O Ricardo Díaz, otro director con muy poca producción,
que hiciera este año una extraordinaria versión libérrima
de La vida es sueño (El veneno que duerme) en
el Centro de la Imagen, deambulando actores y públicos entre
salas de exposición, con una luz apenas de linternas y un
discurso sobre la guerra y la violencia de suma pertinencia y gran
rigor formal. O los textos de Gerardo Mancebo del Castillo Trejo,
aún inéditos muchos de ellos después de la
muerte tempranísima de su autor en octubre pasado a los 28
años. ¿Quién no recuerda Las tremendas
aventuras de la Capitana Gazpacho o Geografía?
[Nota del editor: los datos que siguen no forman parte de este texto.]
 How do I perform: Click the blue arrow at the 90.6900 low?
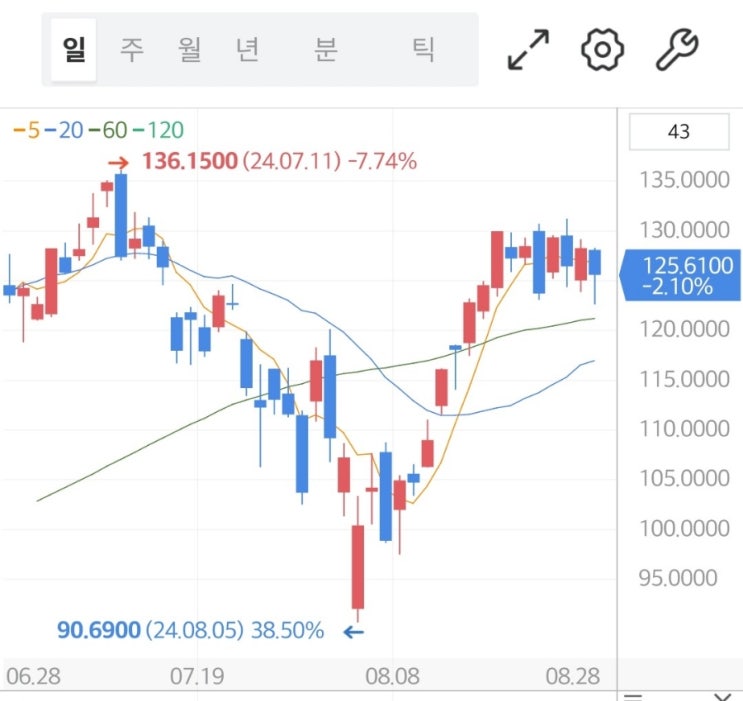[x=354, y=631]
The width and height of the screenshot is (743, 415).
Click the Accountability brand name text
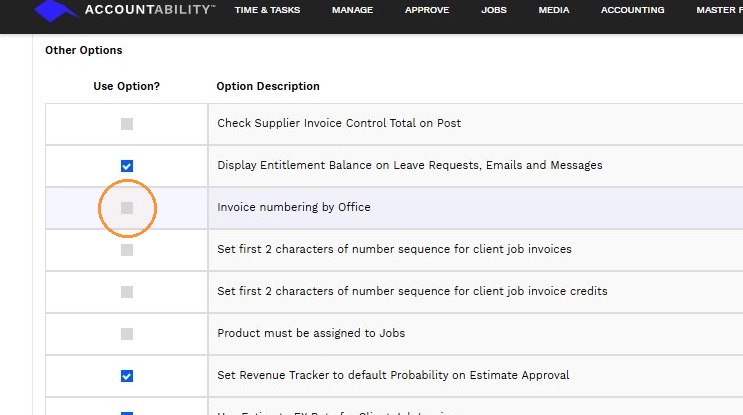click(150, 9)
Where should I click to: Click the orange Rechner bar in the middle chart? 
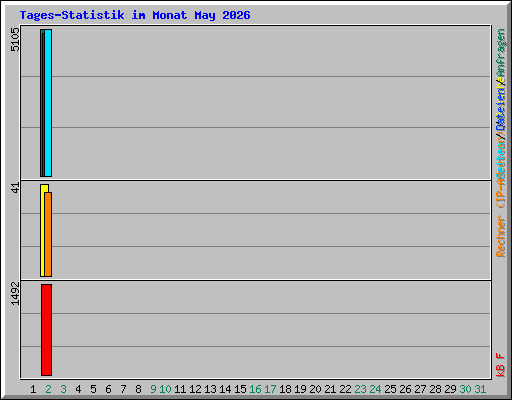pos(48,234)
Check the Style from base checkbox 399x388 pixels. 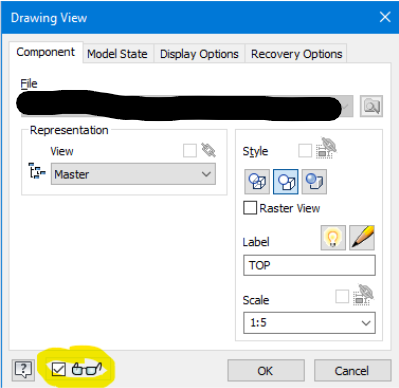pyautogui.click(x=305, y=151)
De él se montó este año La noche en que
raptaron a Epifanía, la obra que dejó inconclusa
y completó un amigo, pero quedan otras, con la urgencia de
lo que justo hoy es la palabra que detona las imágenes que
corresponden a nuestra contemporaneidad. Sobre todo en lo referente
al público joven, que con tanta fuerza lo seguía.
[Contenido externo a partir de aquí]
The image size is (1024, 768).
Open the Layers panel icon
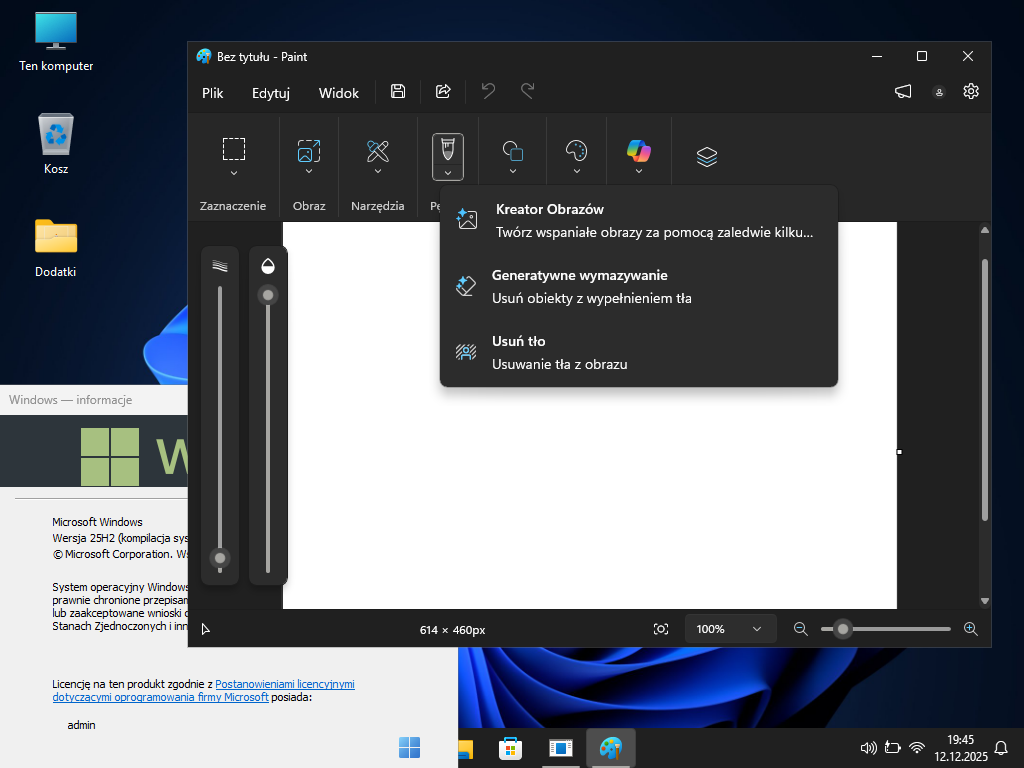click(x=707, y=157)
Y también están los trabajos de Mauricio García
Lozano (no por nada director de La Capitana...), tal
vez más "clásico" en sus posturas formales,
pero con un indudable talento para proponer. E Israel Cortés,
con su "circo de cámara", que ha estrenado hace
apenas unas semanas Salón de belleza, una muy
cruda vinculación entre la homosexualidad, la muerte y la
soledad con un fuerte compromiso formal...
Y por supuesto hay más, bastantes más.
Directores, escritores, coreógrafos como Raúl Parrao
por ejemplo, que hace una danza-teatro de muy alta calidad, y también
escenógrafos e iluminadores que a veces intercambian roles
con los primeros y construyen sus propios discursos escénicos.
Pero todo esto funciona como islas, casi aisladas en su hacer unas
de otras. Con discursos que no logran construir un modelo propositivo
sino apenas territorios de la palabra individual. Desconfiados de
todo aquello que esté apenas un poco más allá,
desinteresados de cualquier modelo político o estético.
Es decir que desde este puente entre dos tiempos
que no terminamos de cruzar, dejando atrás a lo ya muerto,
se ve esa diversificación y coexistencia que mencionábamos
al principio. La densidad varía. Hay puntos de alta calidad
y también largos espacios de chatura o de estructuras expresivas
que agonizan. Es difícil predecir a partir de estos signos
cual será el teatro mexicano a una distancia mayor de dos
o tres años. Pero tal vez el síntoma más interesante
es justamente una tendencia a la mutación, al cambio, a la
transformación de espacios, de maneras, de preocupaciones
en el lenguaje, de incorporaciones de estímulos. El movimiento
es signo de vida, por lo que podemos alegrarnos porque la quietud
y el cansancio no han llegado. Lo demás es trabajar.